If you can learn to listen well, you’ll become a great leader, not just a good one.
This is especially so at a people-centered business like Wolff Olins – the global branding consultancy where I am CEO – where the output is the thoughts, ideas and creativity of our people.
Listening to client needs and ambitions, alongside what our own people are thinking and feeling, is critically important. Here are a few thoughts gained over the last 30 years.
By ‘listening well’, I mean listening effectively. Some call this being an active listener. But in my experience, that’s just one of three core components.
Active intention
This means having a clear-eyed and committed understanding of the objective you want to achieve by listening. Typically, this is to explore or find something out.

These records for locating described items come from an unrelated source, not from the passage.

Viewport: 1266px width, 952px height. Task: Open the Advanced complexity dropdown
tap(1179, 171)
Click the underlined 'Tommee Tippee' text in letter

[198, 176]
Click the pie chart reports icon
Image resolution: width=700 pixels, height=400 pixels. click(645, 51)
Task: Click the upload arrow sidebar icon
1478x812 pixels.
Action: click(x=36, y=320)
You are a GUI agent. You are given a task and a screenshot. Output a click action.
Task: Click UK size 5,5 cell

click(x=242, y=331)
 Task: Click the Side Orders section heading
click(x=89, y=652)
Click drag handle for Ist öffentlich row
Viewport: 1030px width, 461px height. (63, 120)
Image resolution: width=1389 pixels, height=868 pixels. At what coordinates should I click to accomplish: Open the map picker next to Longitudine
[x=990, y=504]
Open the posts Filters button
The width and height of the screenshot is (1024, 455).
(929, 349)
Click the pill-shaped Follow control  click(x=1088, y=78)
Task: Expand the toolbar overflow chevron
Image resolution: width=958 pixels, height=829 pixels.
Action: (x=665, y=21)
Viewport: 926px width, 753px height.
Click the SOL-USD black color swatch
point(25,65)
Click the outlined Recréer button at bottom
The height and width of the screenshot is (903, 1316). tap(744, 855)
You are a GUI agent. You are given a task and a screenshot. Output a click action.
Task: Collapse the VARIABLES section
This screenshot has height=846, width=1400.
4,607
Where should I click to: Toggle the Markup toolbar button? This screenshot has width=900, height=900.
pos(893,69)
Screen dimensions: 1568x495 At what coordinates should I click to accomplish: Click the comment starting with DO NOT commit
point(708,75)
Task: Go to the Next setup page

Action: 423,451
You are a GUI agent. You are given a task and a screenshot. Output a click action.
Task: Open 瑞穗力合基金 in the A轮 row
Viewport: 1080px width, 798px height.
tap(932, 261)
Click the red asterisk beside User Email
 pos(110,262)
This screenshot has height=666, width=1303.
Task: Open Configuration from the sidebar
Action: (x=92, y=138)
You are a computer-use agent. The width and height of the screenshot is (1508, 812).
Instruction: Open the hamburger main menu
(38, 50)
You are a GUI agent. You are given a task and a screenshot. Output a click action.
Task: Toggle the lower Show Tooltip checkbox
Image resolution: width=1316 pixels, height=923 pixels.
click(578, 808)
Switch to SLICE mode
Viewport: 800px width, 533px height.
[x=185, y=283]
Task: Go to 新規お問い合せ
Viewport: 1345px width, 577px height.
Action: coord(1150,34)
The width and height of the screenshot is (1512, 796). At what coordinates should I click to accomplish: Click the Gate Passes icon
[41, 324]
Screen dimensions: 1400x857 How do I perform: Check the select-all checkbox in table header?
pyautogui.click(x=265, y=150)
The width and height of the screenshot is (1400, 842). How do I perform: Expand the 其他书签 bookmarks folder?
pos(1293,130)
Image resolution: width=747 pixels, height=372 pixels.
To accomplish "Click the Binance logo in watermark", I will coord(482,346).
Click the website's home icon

An important part of my role involves uncovering and exploring the potential and creativity of my team. This typically involves understanding what is motivating and what is not, what’s helping or hindering and ensuring we have a strong shared sense of purpose and direction.
Our annual internal survey is just one valuable tool I use. Every year, we ask our people for their views on where we’re heading, how we’re doing and how to best support both them and our clients better. This is not just a box ticking exercise. We give everyone the space to share what they think and how they feel to the extent they wish to.
Questions revolve around three pillars: great work (relating to how we’re feeling about the quality of our output), healthy growth (relating to how positive and rewarding people find the work they do and how it’s helping us and our clients to grow) and, finally, how much we’re enjoying the ride – which, for some, is about personal development and for others may be about the things they want to work on.
More importantly, I spend personal time with our people around the world to understand what’s uppermost in their minds. Listening in these ways is critical to understanding how best to inspire and support our people to do their best and most rewarding work.
Being present
This means focusing on what’s being said without distractions. Putting aside your phone and moving away from other screens and, if there’s an opportunity, choosing an environment for the discussion – where you know you won’t be distracted and that feels good to be in. It also means being prepared to put your own agenda, biases and current distractions to one side and fully commit to what’s in front of you and what you’re hearing.
Embrace silence
Asking questions when listening, especially open-ended questions, allows others to elaborate and demonstrates that you are with them. Leave room for – and embrace, rather than be afraid of – silence. It’s often the secret to unlocking understanding.
Resisting the urge to fill an awkward pause is a technique often used by journalists in the knowledge that it is in gaps in a conversation that the most valuable information is often shared.
Your silence is useful for other reasons too.
It can show respect – conveying your willingness to wait for someone to tell you something in their own way. It frees you up to pay attention to body language, hesitations and other non-verbal cues and it allows you to discern what’s not being said that may be important.
All business leaders should take time to consider how it feels to be fully listened to. It’s a powerful experience. And an important lesson – in both business and in life.
Sairah Ashman is global CEO of brand consultancy Wolff Olins.